Iglika narra su agonía para hacerse con una habitación. Muestra muchos de los mensajes que ha dejado en anuncios de pisos tanto de Idealista y otras plataformas de búsqueda, como en Facebook o redes sociales. En los mismos chats se aprecia cómo rara vez son respondidos, dejando un halo de silencio tan largo que decidió irse temporalmente a vivir a León. Allí no conoce prácticamente a nadie, y realmente lo que le gustaría es trasladarse pronto a la capital. La vez que más cerca estuvo de alquilar allí fue cuando una compañera de trabajo, que conocía su situación, le avisó de un amigo de otro amigo suyo que buscaba compañera de piso en una zona del centro. Ella no dudó y le escribió ese mismo día. Tampoco obtuvo respuesta.
Mi único filtro era no salir de la ciudad, pero de no ser por una herencia y algunos ahorros no sé cómo lo hubiera hecho
Los jóvenes rara vez pueden comprarse una casa, pero Miguel Ángel es un caso de éxito. Tiene una hija pequeña, de cinco años, y tras separarse empezó a buscar una opción de compra para darle garantías a la niña o tener algo asegurado que estuviera cerca de su colegio, al que debía llevarla a diario. Él gana algo más de 30.000 euros anuales, unos 2.000 al mes. Aunque no dé mucho margen al derroche, le permite vivir desahogado y guardar algunos ahorros, con los que finalmente pudo adquirir un piso propio en una de las zonas más baratas de Carabanchel. Su único filtro era no salir de la capital y tener buenas conexiones con su trabajo, en Pozuelo de Alarcón.
Ahora para una hipoteca de 540 euros al mes y ha logrado algo de paz. Pero reconoce que, de no ser por una herencia que ingresó hace un tiempo, no habría podido comprar ni en los rincones más asequibles de la ciudad. “Tampoco era gran cosa y, sin ahorros previos, no me hubiera servido, pero me dio el impulso que necesitaba para lanzarme a comprar”, reconoce. Vive en Abrantes, pero antes pasó –siempre de alquiler– por infinidad de barrios como Acacias, La Latina, Metales o Pacífico. Estas zonas le convencen más que su actual hogar, que no fue ni su primera, ni su segunda, ni la tercera opción. Pero sí donde pudo permitirse “un piso en buen estado” y no muy lejos del centro escolar de su hija.
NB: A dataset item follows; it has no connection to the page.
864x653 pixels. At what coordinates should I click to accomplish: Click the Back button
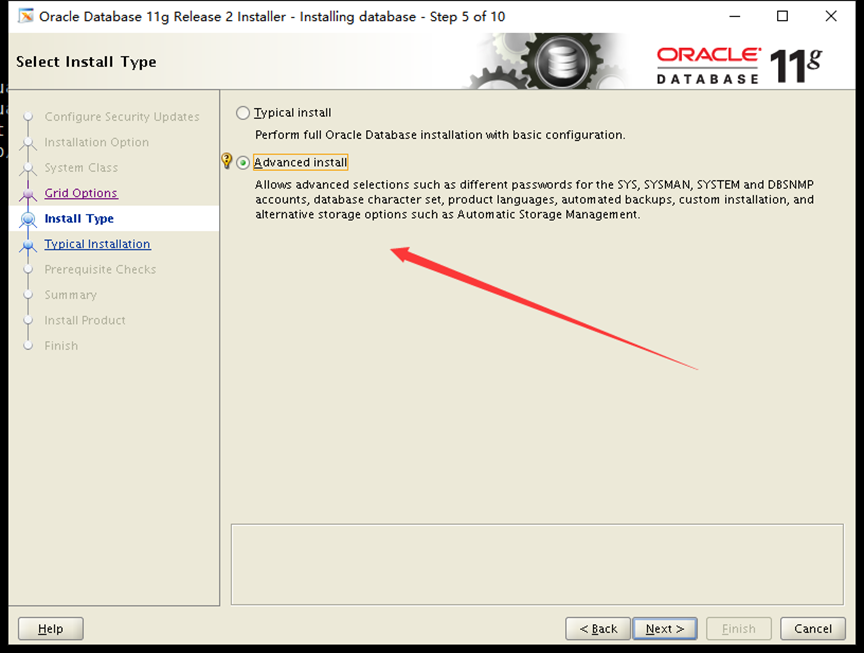598,628
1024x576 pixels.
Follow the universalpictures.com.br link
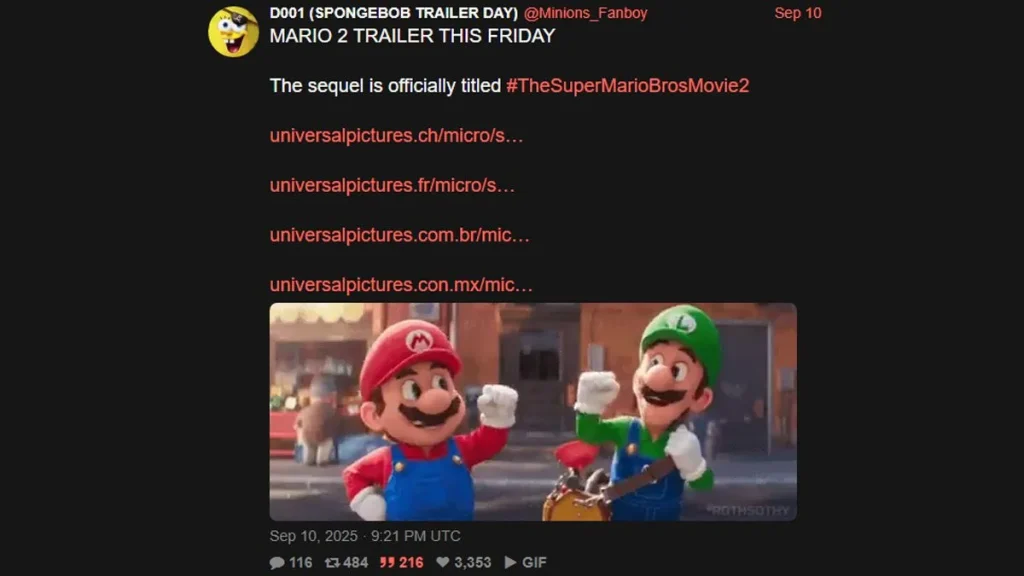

A veces reflexiona sobre qué hubiera pasado si, de casualidad, no hubiera percibido una herencia que le diese ese margen, sin el que no podría haber dado el paso. Luego, él mismo se responde. “Con los precios abusivos y los salarios de mierda, mi ritmo de ahorro nunca hubiera podido superar la cadencia a la que suben los precios de la vivienda. No me quedó otra que comprar”, resume. Finalmente ha encontrado una casa que le convence y que está ya “casi lista” para entrar a vivir. “Sé que sueno muy pesimista, pero cada día me gusta más mi casa. A mi hija también le encanta, así que creo que el esfuerzo ha merecido la pena”, se despide.